Hey Tom/Robin - hope you guys have been having a great time (sans rain) - sorry we blew bye so quickly at JVD - taxi to catch.  We haven't even gone down to the resort since the BBQ over a week ago.  It will be just Robin and I for our last day - maybe we will see you guys.


----------



## DavidnRobin (Jun 17, 2009)

such grace - and adorable to...
http://www.youtube.com/watch?v=jDV42pFYaCU


----------



## DeniseM (Jun 17, 2009)

So David, what did you do with that bottle after you got out there?


----------



## DavidnRobin (Jun 18, 2009)

aren't they biodegradable?

actually we bring bottle 'coozies' {Beach Bar} otherwise the beer (in our case - Sierra Nevada) warms up immediately - in this case the bottle got tossed back to the beach - we always pack-out what we pack-in (and sometimes more)

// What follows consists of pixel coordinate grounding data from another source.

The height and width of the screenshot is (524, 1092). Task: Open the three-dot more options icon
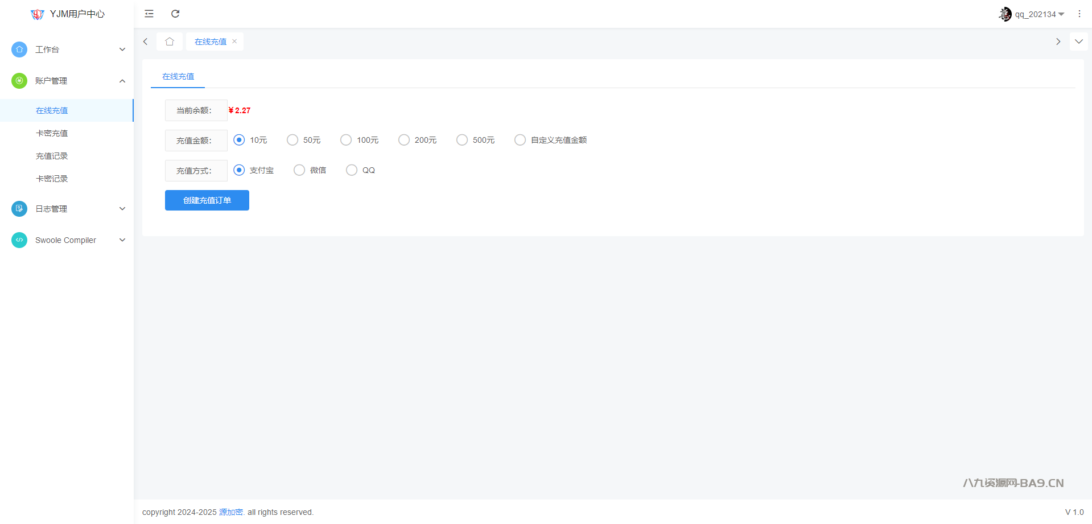pyautogui.click(x=1079, y=14)
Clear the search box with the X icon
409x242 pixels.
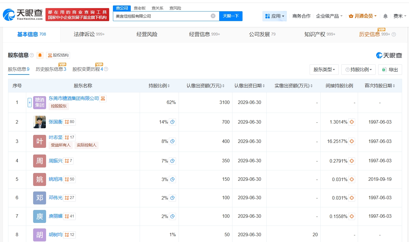click(x=213, y=16)
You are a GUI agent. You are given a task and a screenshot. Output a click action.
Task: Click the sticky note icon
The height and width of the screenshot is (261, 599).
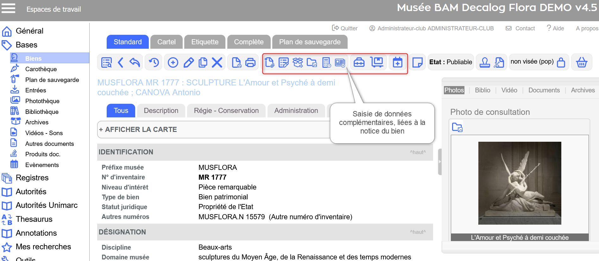[417, 62]
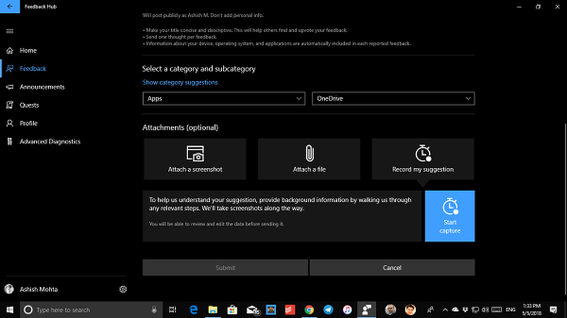Open Advanced Diagnostics in the sidebar

(50, 141)
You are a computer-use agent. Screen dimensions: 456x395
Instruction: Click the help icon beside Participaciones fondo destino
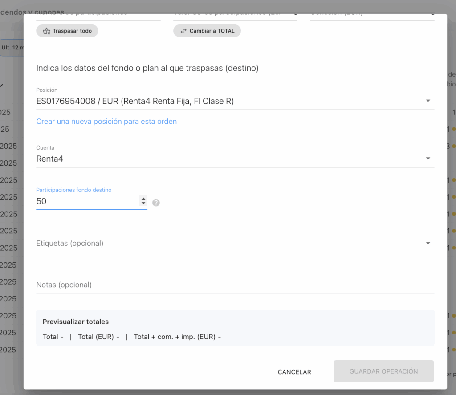point(156,203)
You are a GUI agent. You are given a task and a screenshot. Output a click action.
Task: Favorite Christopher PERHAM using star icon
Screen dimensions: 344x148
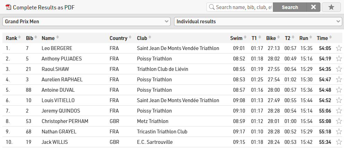tap(339, 121)
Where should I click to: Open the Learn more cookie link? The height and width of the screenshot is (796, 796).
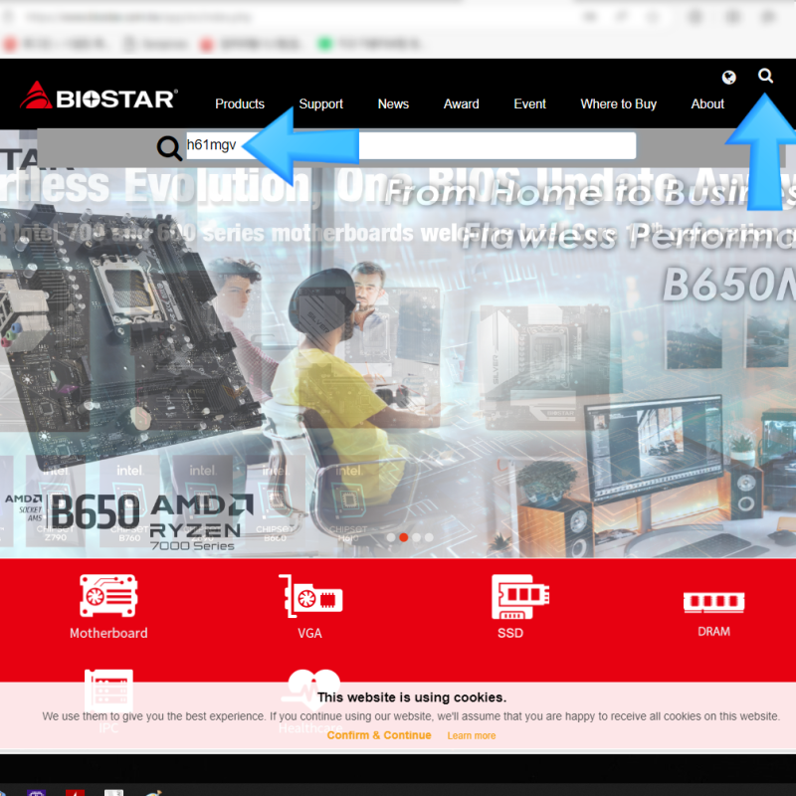[x=471, y=735]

can't believe that we did this in just 1 week before

i would say the only downside of this vacation has been the numerous mosquitoes this year - it has prevented from us hanging-out (being still) outside more compared to other years w/o out soaking in bugspray

had our anniversary dinner last night at Asolare (sunset over St Thomas) - it was great - get there at 5:45 for tables along balcony rail (good suggestion from Westin Vacation Services) - we definitely head back there in years to come.

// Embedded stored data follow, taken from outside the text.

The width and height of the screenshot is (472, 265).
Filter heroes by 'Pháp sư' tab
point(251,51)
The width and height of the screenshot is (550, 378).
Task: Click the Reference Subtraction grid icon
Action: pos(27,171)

off to Honeymoon today - great weather today - calm seas


----------



## DavidnRobin (Jun 20, 2009)

anyway... sorry I couldn't keep up on the trip report - going too slow and internet was out for 2 days (and the rum was in) - i will try and fill-in {maybe} and post photos/videos

if you have questions - please ask - we learn more and more each time we go

it took 14 hours dock to door to get home (1:15PM WSJ ferry/taxi {$50pp one way} - STT - 4PM Delta flight ATL {dinner} - 9PM flight to SFO - crazy friggin' SFO taxi ride home at midnite {even i was nervous - idiot doing >100mph on 101S - i actually told him to slow down eventhough i was so ready to be home...}} - a bit different than STJ that has a max speed limit of 20mph


----------



## DavidnRobin (Jun 20, 2009)

we never went to Honeymoon (didnt want to walk there) - so Robin and I went to the western side of Maho Bay and snorkeled out to the reef at 'America Point' (very long snorkle) - the beach there has Palm shade 

Eastern side of Maho is better (Maho Point toward Francis), but we had done that already (twice - once from Maho and once from Francis) - that area between Maho and Francis is some of the best/easy snorkle.

then we headed out to our last and now traditional snorkel at Trunk Bay after the NPS booth is closed (around 3PM) and parking is easy - lifeguards get off a 4PM - we snorkled out to the end of Trunk Cay on the west side (one with the underwater trail signs) and had great sunlight - and no other snorkelers - we then said goodbye to Trunk Bay and our final snorkel

we had found that one of the fun things to do after a long day at beach/snorkeling was to stop by the to-go window at Woody's and each get Bushwackers for Happy Hour ($1 off) - yum


----------



## DavidnRobin (Jun 22, 2009)

it looks as if TnR and DnR will have competing WSJ/STJ pics

Sunset from villa (2009 this time)


----------



## DavidnRobin (Jun 22, 2009)

Keep Left sign in Coral Bay
20 mph is the maximum speed limit on STJ


----------



## DavidnRobin (Jun 22, 2009)

boat from East End (by Coral Bay)


----------



## DavidnRobin (Jun 22, 2009)

villas of B34
(note vehicle parking - a big plus for Hillside villas)


----------



## DavidnRobin (Jun 22, 2009)

combination cemetary and basketball court in Coral Bay


----------



## tomandrobin (Jun 22, 2009)

DavidnRobin said:


> it looks as if TnR and DnR will have competing WSJ/STJ pics



Even though we were both at WSJ, we had totally different vacations. The only overlap is the resort and the Caribbean BBQ.


----------



## DavidnRobin (Jun 22, 2009)

tomandrobin said:


> Even though we were both at WSJ, we had totally different vacations. The only overlap is the resort and the Caribbean BBQ.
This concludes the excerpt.